For those who are unfamiliar with the band, a brief history is in order. Together one year, in 2010 they won the Toronto Blues Society talent search. This led to a raised level of exposure and the band began playing higher profile venues and festivals. In 2011, their debut Dirty Little Young’uns was released and charted in various venues. The band is Lindsay Beaver on (amazing) vocals and (driving) drums; Lindsay’s husband Mike Archer on bass; Emily Burgess on guitar, and Jon Wong on (funky) sax.
Unshakeable is 40 minutes of fun, blues and funk. The album opens with “Home Cookin'”, a slow Big Band throw back to a bygone era. This is followed by “Unshakeable”, which sounds like Sound Of Philadelphia soul, with a NOLA backdrop. Archer’s Bootsy Collins style thumpin’ drives and Beaver’s Peggy Lee tinged delivery envelopes without smothering. Very impressive cut! “Love Triangle” is something that will transport you to the Gruene Hall in Texas: It has a chickin’ pickin’ start and a Texas rockabilly vibe throughout. This cut also features guests Carter Chaplin and Marc Doucet on guitars. “Trouble” is a well done bluesy Chicago sounding shuffle with some great sax playing by Wong. “Howlin'” sounds like a throwback to early 50’s juke joint recordings with that distorted vocal, live edgy aural quality – just haunting. Another standout is “I Will”, with great guitar by Burgess; she knows when to play and when to lay back. “Jack, Jim, Johnny, and Me” is straight-up jitterbug action, with guest Gary Potts doing a fine job on drums. The closer, “Don’t Make It Easy”, is a fine 50’s style rocking swing with more excellent sax and vocals.

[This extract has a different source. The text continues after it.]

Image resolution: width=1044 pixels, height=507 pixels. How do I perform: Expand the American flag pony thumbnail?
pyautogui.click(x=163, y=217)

There are many qualities that make this album a keeper. There is the low-fi almost “live” sound quality similar to what Jimmy Vaughan has done on his last two releases that really adds to the overall vibe. Wong’s sax playing is confident and belies his youth; it’s gonna be interesting to hear how good he is 10 years from now! Archer plays a mean bass and adds the right touch to every groove. Burgess is an excellent guitar player that checks her ego at the door and plays for the song and she is damn good. Beaver’s vocals are good and provide the perfect flavor for each cut. This band is exceptional and has earned a whole lot of respect from everyone, especially their elders and mentors. We can’t wait for their next album. Until then, catch them live if you can.